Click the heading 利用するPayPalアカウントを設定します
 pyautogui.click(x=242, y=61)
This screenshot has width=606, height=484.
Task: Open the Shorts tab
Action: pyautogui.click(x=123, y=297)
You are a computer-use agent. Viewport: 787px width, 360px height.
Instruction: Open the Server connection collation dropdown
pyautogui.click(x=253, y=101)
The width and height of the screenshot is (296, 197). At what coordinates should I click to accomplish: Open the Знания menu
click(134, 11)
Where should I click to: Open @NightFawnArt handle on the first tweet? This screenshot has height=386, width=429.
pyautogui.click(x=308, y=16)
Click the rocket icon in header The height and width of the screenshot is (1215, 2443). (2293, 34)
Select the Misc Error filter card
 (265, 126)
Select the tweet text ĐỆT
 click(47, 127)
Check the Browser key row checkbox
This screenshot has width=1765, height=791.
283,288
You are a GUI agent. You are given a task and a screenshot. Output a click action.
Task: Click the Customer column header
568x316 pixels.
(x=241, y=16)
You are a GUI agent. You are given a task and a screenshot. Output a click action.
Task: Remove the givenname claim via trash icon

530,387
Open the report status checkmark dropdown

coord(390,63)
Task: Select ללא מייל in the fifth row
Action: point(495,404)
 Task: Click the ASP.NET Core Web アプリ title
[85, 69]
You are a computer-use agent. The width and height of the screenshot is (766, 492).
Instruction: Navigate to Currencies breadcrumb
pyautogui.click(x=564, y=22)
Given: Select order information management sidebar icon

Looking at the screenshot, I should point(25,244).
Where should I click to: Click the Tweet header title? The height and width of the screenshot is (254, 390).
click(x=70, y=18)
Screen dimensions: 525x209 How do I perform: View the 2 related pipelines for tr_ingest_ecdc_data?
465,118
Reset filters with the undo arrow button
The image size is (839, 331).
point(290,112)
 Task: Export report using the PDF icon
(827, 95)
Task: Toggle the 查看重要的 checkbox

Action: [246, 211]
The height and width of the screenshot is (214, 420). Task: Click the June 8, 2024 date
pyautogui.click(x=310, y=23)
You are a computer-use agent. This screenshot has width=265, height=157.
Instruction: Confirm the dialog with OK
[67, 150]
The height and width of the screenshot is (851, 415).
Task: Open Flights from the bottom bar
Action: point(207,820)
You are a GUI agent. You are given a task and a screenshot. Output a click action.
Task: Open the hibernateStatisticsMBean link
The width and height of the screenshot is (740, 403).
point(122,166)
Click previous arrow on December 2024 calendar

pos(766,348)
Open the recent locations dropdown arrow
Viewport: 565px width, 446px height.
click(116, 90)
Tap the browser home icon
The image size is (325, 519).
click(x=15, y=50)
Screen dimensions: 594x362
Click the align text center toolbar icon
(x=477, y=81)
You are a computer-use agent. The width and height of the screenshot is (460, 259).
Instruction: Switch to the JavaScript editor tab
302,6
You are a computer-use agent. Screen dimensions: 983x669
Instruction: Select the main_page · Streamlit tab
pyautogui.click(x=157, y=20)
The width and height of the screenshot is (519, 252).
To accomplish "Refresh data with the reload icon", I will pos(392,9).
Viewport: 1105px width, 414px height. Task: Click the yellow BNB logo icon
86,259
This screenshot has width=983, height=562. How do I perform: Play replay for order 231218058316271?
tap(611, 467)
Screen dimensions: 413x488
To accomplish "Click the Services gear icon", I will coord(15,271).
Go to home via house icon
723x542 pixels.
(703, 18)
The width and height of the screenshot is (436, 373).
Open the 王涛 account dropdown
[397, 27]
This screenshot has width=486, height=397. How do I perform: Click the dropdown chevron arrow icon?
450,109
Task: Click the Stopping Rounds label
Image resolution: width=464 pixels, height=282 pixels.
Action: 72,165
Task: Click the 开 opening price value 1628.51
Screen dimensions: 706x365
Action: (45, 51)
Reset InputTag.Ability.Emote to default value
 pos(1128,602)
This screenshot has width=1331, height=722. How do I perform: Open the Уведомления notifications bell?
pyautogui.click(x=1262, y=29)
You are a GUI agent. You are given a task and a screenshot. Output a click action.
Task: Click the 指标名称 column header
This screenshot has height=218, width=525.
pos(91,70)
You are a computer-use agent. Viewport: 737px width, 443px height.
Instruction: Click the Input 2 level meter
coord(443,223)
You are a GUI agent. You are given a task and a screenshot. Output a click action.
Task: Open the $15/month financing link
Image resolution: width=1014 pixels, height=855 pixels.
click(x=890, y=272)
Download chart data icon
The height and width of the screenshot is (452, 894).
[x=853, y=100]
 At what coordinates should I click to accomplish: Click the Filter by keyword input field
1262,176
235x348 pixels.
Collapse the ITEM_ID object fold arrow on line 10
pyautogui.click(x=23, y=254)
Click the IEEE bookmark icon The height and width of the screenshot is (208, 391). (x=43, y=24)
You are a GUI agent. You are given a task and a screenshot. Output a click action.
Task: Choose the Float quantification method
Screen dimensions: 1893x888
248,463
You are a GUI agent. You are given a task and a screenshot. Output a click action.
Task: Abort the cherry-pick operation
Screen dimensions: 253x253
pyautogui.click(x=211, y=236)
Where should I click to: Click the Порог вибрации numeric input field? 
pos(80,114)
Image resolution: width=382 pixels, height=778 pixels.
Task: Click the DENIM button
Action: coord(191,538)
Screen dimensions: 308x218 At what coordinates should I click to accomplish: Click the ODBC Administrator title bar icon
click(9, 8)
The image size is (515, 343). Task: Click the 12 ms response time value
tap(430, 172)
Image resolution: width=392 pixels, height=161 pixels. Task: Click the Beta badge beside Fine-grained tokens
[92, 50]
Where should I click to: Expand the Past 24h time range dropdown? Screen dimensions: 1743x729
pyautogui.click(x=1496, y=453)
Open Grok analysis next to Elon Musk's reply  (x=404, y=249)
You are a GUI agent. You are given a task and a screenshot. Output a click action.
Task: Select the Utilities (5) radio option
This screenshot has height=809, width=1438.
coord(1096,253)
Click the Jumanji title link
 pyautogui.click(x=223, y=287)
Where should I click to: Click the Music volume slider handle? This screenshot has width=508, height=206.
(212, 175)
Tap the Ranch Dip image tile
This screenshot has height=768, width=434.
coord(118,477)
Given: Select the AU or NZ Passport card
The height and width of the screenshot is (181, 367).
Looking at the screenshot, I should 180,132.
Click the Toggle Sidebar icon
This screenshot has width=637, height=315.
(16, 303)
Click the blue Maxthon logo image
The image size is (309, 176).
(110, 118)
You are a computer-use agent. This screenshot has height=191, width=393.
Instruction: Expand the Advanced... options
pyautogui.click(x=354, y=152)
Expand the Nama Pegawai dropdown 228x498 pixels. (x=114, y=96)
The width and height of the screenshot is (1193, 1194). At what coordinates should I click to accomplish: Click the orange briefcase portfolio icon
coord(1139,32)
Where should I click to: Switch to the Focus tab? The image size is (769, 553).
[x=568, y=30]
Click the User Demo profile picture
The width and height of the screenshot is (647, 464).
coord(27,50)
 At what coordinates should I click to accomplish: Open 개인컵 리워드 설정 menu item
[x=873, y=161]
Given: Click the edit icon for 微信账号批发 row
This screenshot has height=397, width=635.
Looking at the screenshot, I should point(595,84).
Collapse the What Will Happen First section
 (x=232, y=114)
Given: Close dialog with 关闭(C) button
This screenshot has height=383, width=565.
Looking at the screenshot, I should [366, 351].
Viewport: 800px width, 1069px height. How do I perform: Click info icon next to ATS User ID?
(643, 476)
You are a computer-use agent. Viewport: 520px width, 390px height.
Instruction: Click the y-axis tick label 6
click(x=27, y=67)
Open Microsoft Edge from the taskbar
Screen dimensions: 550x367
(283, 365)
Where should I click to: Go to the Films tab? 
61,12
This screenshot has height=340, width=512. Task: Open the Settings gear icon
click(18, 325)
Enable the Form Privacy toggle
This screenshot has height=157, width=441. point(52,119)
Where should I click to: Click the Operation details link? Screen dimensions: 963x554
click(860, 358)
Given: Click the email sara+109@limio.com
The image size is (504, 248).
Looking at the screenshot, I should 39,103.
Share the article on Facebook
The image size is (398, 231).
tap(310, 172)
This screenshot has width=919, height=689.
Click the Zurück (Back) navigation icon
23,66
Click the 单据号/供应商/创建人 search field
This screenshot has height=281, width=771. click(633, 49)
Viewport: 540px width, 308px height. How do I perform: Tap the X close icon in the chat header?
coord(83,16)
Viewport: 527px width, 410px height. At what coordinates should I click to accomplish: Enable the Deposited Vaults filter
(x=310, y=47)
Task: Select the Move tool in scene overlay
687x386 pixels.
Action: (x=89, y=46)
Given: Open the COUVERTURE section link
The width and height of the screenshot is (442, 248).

**WHAT TO DO:**
Reply with the number of lines in the data that include the string "computer" and nothing else.

**RESULT:**
8